SHARP/autoSHARP User Manual previous next
Chapter 2

What SHARP can do

Copyright    © 2001-2006 by Global Phasing Limited
 
  All rights reserved.
 
  This software is proprietary to and embodies the confidential technology of Global Phasing Limited (GPhL). Possession, use, duplication or dissemination of the software is authorised only pursuant to a valid written licence from GPhL.
 
Documentation    (2001-2006)  Clemens Vonrhein
 
Contact sharp-develop@GlobalPhasing.com


Contents


Phasing scenarios


Introduction

Throughout this document we will use some notations that might be unfamiliar to you: have a look in the glossary if you're stuck.

We will use a simplified description of the SHARP hierarchy as well (which is similar to what you're going to see on the left hand side of your SIN file editor). The notation of this hierarchy (tree structure) is:

       C-<i>  Compound <i>  
         X-<j>  Crystal <j>  
           W-<k>  Wavelength <k>  
             B-<l>   Batch <l>  

It might be a good idea to go through all of the presented examples here, even if you're going to do MAD right away. The ordering is so as to show you the buildup of more complicated phasing scenarios starting from the simplest case. This can help you in understanding the hierarchical structure of the SHARP input.


SAD

This is the simplest case for heavy atom refinement and phasing: it only requires a single dataset. Obviously, the anomalous differences should be measured complete and as accurate as possible.

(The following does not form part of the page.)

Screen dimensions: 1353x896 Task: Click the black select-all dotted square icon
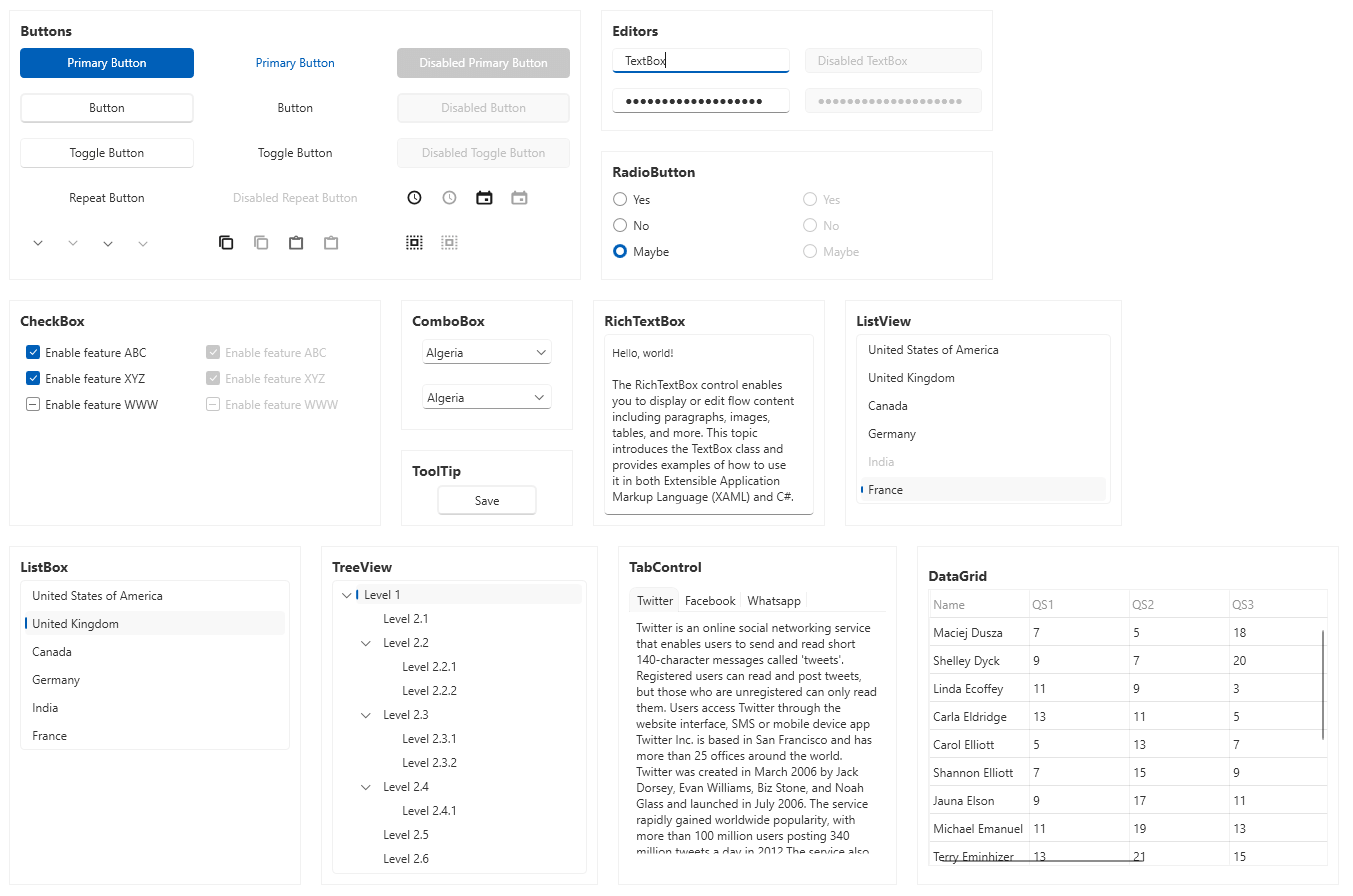414,243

The nice thing about SAD is that you don't have to consider non-isomorphism between different crystals/datasets. If you have significant radiation damage during data collection of a MAD experiment it might be beneficial to start with a simple SAD refinement - using the first (peak?) wavelength only. Once this refinement has stabilised you can add additional wavelengths to see if the increased non-isomorphism doesn't outweigh the additional accuracy that you should be getting by using multiple wavelengths.

You don't necessarily need to travel to a synchrotron to collect a good dataset for SAD: some elements (e.g. Fe) have a nice anomalous signal at Cu Ka wavelength. For other elements data collection at a synchrotron source (with tunable wavelengths) is obviously more appropriate.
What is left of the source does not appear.